From my experience working with credit reports, those with the highest credit scores seem to have a few key factors in common:
- They keep very few accounts open (3-4 at most)
- The credit limits are high, and balances are low.
- They have kept their accounts for many many years
- Payments are always reported on time and
- Rarely apply for new credit (1-2x a year, at the high end)
Why would you want a high credit score?
Easy and cheap access to financing large purchases, when you need it. For example, your mortgage will likely be the single largest purchase of your life, followed by your car, and there’s (almost) nothing worse than being declined for the funds you need to buy your dream home or car. Or worse, having to pay a much higher interest rate than someone with a higher credit score.
If obtaining a mortgage is important to you, it’s best to keep your credit score as high as possible – this will help get you the very best possible rates. Interest rates on a mortgage are very important as they are based on a high amount of borrowing – so even the smallest point difference can make 100’s, 1000’s and even 10’s of thousands of dollars of difference.
Obtaining a credit card with a higher credit score is also usually easy. If you are unable to apply for a credit card due to a low credit score, you might consider a secured credit card, and pay it off regularly for at least a year. Then, ask for your card to be converted to an “unsecured” version.
Tips for Improving your Credit Score (Quickly)
Look to keep very few (i.e. 3 or 4) accounts open. For example, keep a credit card for daily use which is paid off in full regularly (I.e. NEVER pay credit card interest). Have a line of credit (with a low interest rate), and keep a low balance. So with that, CLOSE the accounts you don’t use.
If you are VERY good with your money, ask for credit limit increases. ***Careful though, if you aren’t good with money, this can be a double edged sword.
Second, work to pay off your balances as fast as possible. Credit cards, car loans, student loans, etc. As these are paid down, your credit score should rise.
Having a mortgage and car loan won’t hurt, but regardless, be sure to make all your required payments on time. As for old credit accounts, popular belief is to keep them. My recommendation is to keep the oldest one, and not worry about the others.
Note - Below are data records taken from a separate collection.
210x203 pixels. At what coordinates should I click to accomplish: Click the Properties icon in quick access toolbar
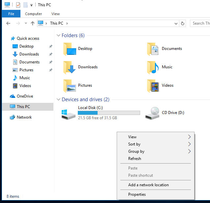pyautogui.click(x=18, y=5)
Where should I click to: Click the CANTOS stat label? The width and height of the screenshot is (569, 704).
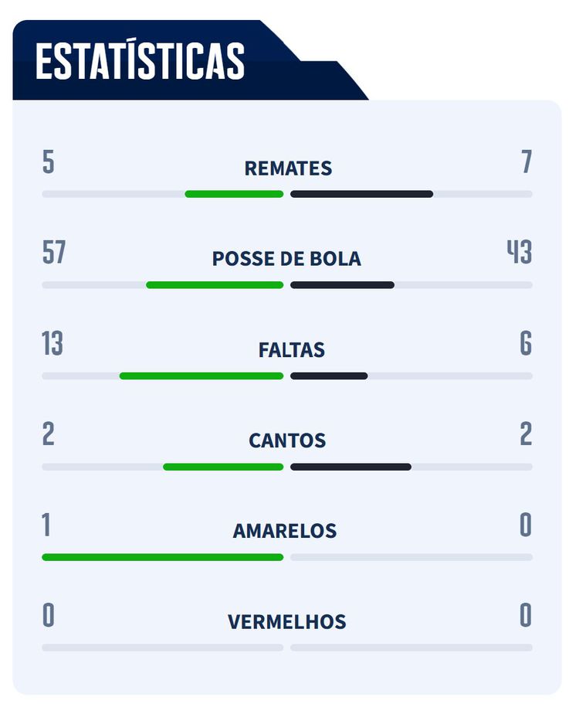287,440
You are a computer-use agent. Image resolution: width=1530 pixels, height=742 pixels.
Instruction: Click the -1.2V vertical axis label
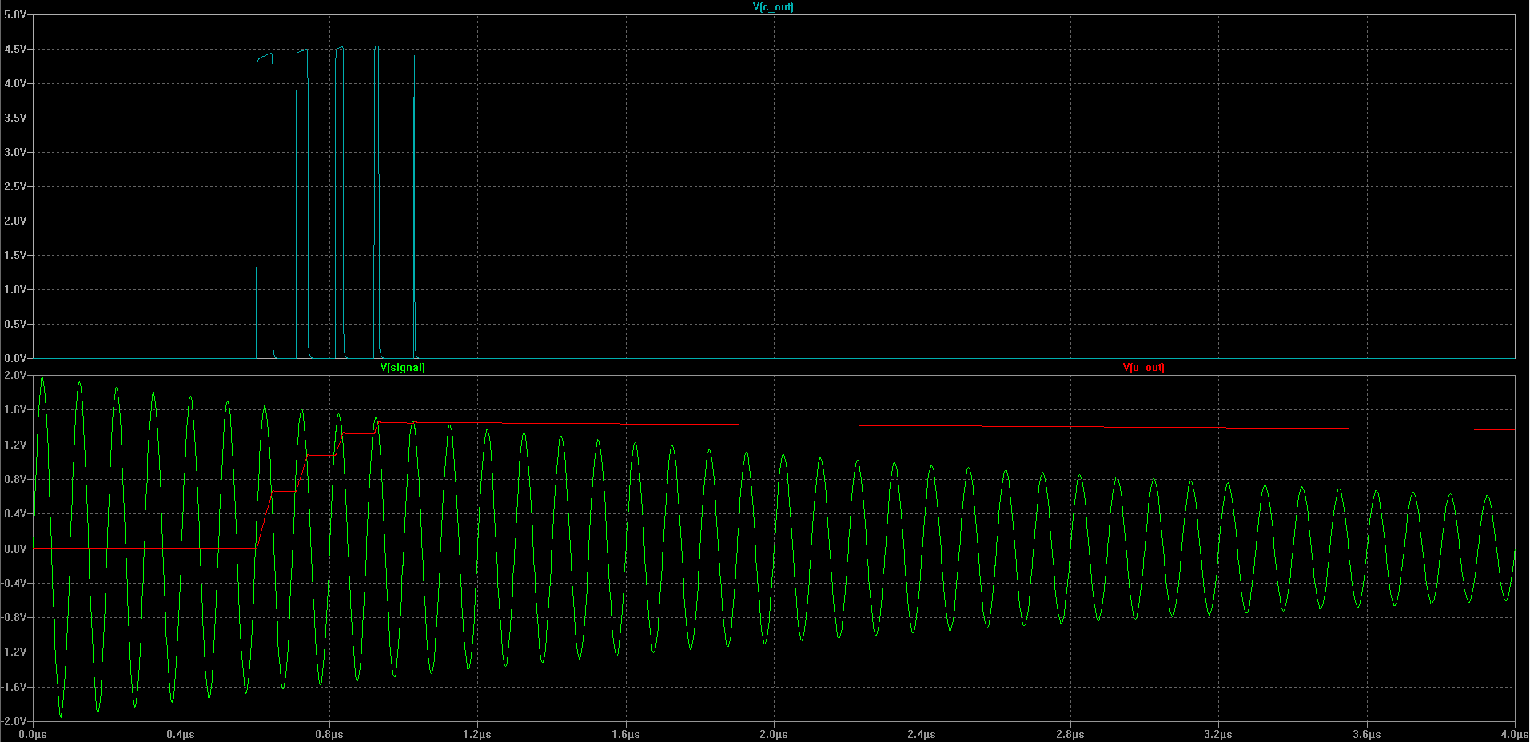(14, 652)
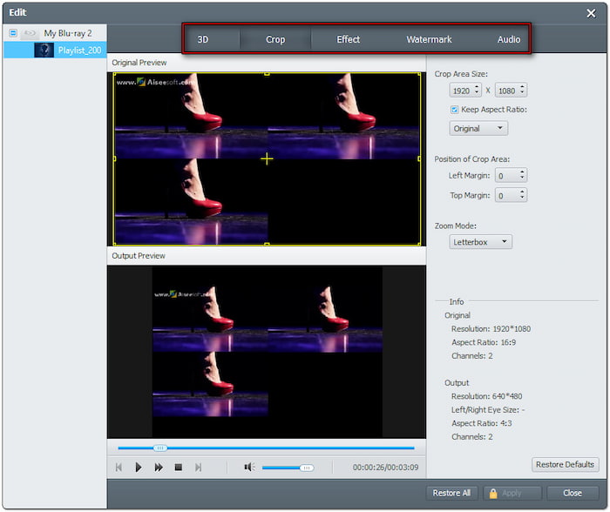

I keep old credit card account open for this purpose – I also keep it as a backup, and because I’ve had it for 20+ years.
What do I do if I have a Low Credit Score?
- You’ll be paying more for interest if you are granted credit.
- It will be more difficult to obtain credit when you need it.
- Banks will generally require more documentation (employment info, tax returns, etc)
What is too low? And is it possible to have “Too High” a score?
- 500-650: Could use some work. The lender need some help to extend you credit. If you’re in this category, you’ll likely have difficulty obtaining new credit. Your credit file is either quite new, or, you have some missed payments.
- 750-800: This is the sweet spot. The lender will believe you can pay. At 750, a lender will consider this a “litmus” test and then, subject to their own lending criteria, may review other factors (income, employment, net worth, etc).
- Anything over 800, and it’s really irrelevant. Its true, you’re a Rock Star! Credit is generally easily obtained at this level as the lender will believe you can pay. If you are declined for new credit, it’s likely due to an extenuating circumstance (i.e. you reached an upper limit, threshold, etc).
What Happens if I Miss a Payment:
It depends on how many days were missed. For example, if you have a credit card and the statement’s minimum payment is $100, due on March 25 2019, and you pay it on March 26 2019 – there’s likely no issue. If you are 30, 60, 90 or 120 days late – watch out. These are really late payments and can significantly drop your score, almost overnight. It can take many months, and perhaps years for your credit score to recover from such an incident, so be sure to make (at the very least) your minimum payments on time!
It’s important to regularly check your credit report. Just like checking your bank balances frequently, it’s entirely possible that errors might come up on your credit report. Those errors should be disputed. This can also help prevent a catastrophe should your identity be stolen.